Age at diagnosis or the year of breast cancer diagnosis did not clearly modify the risk associations. ATR-blockers were associated with improved breast cancer survival both in women with screening-detected breast cancer and women diagnosed outside of the national screening program. The CCI nonsignificantly modified the risk association with ATR-blockers; the risk decrease was observed in women with no comorbidities but not among women with one or more comorbidity. When only participants using one antihypertensive drug group after diagnosis were included, then ATR-blockers and furosemide were associated with improved breast cancer survival (Supplementary Table S3). Results for prediagnostic and postdiagnostic antihypertensive drug use were not changed when primary end point was all-cause death (Supplementary Tables S4 and S5). The risk is lowered for ATR-blockers in both analysis and thus competing risks do not explain differing risk estimates for ATR-blockers.

In many studies, antihypertensive drug use only at time of breast cancer diagnosis has been evaluated. To assess comparability between our study and previous studies, we also analyzed the association between antihypertensive use at time of breast cancer diagnosis (use during year of breast cancer diagnosis) and risk of breast cancer death. In this analysis, the results were similar to main analysis as ATR-blockers were associated with better breast cancer survival compared with nonusers (Supplementary Table S6).

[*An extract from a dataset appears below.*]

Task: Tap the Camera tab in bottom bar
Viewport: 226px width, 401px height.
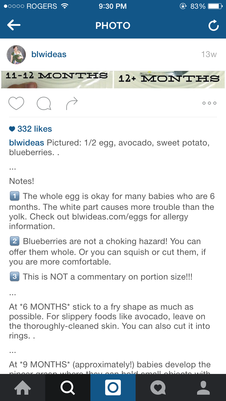Action: click(113, 387)
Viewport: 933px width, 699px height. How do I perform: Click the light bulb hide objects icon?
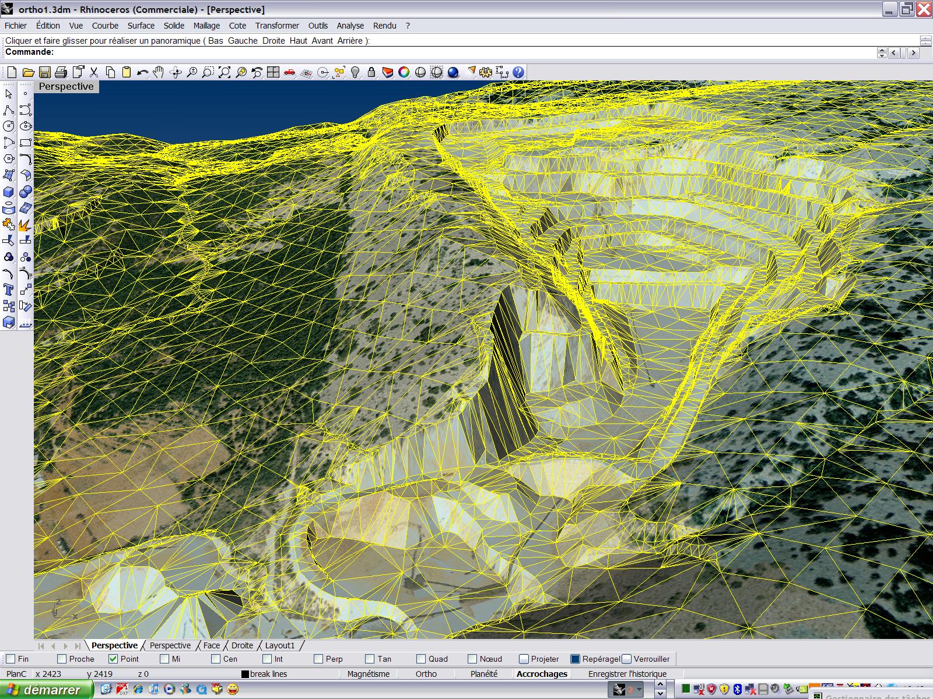coord(355,72)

In this analysis, nonselective (block both B1- and B2-receptors such as propranolol and pindolol) and selective beta-blockers (block only B1-receptor such as bisoprolol and karvedilol) were analyzed as separate drug groups. Beta-blocker selectivity did not modify risk association as no association was found between either group and risk of breast cancer death. To minimize selection bias between antihypertensive drug users and nonusers, we run analysis again with limiting it to only participants using at least one group of antihypertensive drugs. This did not change the results (Supplementary Table S7). We also estimated whether risk association was modified by tumor receptors and run prediagnostic and postdiagnostic analysis in different tumor receptor subgroups separately. No risk modification was observed by tumor receptor status. However, this analysis was limited because of low statistical power (Supplementary Table S8).

ATR-blockers differ from the other antihypertensive drugs as they were associated with a dose-dependent improvement in breast cancer survival as compared with nonusers and this was consistent for both prediagnostic and postdiagnostic use and the association was seen also after 3 years′ lag time. These findings point to a causal risk association, supporting a prognostic role of angiotensin receptor inhibition in breast cancer.

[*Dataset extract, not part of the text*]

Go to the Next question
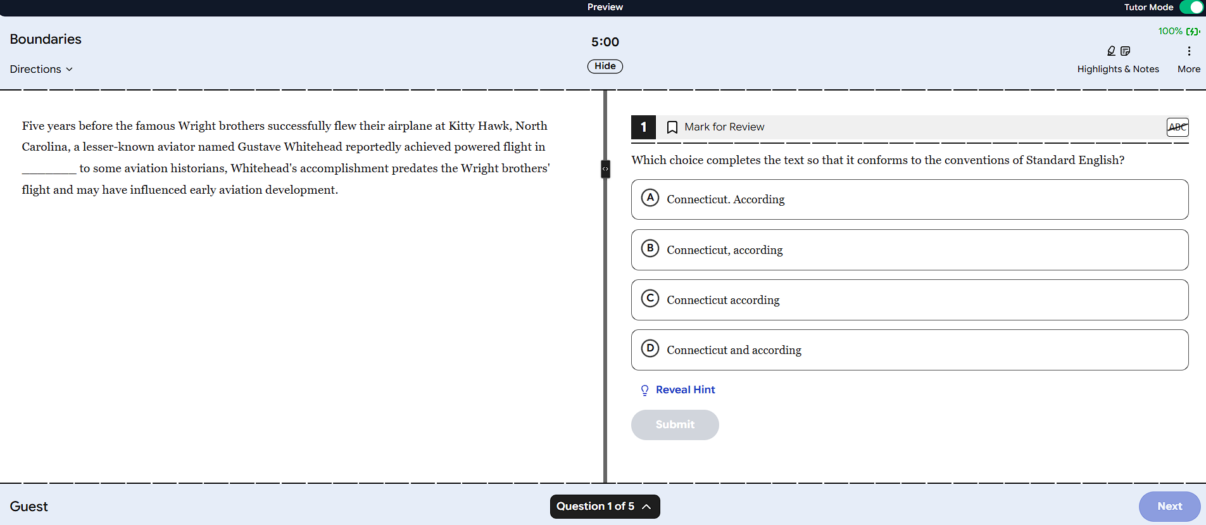The image size is (1206, 525). coord(1169,507)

ACE-inhibitors and ATR-blockers both inhibit the renin–angiotensin–aldosterone system (RAA system). However, we observed differing risk associations between ACE-inhibitors and ATR-blockers. ATR-blockers block selectively only the AT1-receptor (angiotensin receptor subtype 1) and leave free other AT-receptor subtypes [e.g., angiotensin receptor subtype 2 (AT2)] while ACE-inhibitors block the whole pathway by inhibiting the formation of angiotensin. The mechanism of action of ATR-blockers thus allows angiotensin to activate AT2-receptors which in turn have been proved to induce apoptosis in heart endocardial endothelial cells and to reduce the growth of lung adenocarcinoma cells in vitro (29, 30). The role of the RAA signaling pathway in breast cancer cells is mainly unexplored. Our results suggest that AT2-receptor activity may have an important role also in breast cancer progression.

In analyses of postdiagnostic use, also beta-blockers and calcium-channel blockers were associated with better breast cancer survival as compared with nonusers. Results in the same direction were seen also among ACE-inhibitors. In previous studies, beta-blockers have been associated with decreased breast cancer death risk (15–18). Our results differ from those even if our statistics was nationwide and exceptionally detailed. However, among women suffering from triple-negative breast cancer HR for beta-blocker use was 0.79 (Supplementary Table S8) which may indicate that beta-blockers have breast cancer progression inhibiting effects at least in some tumor subtype groups. More research with higher statistical power is needed.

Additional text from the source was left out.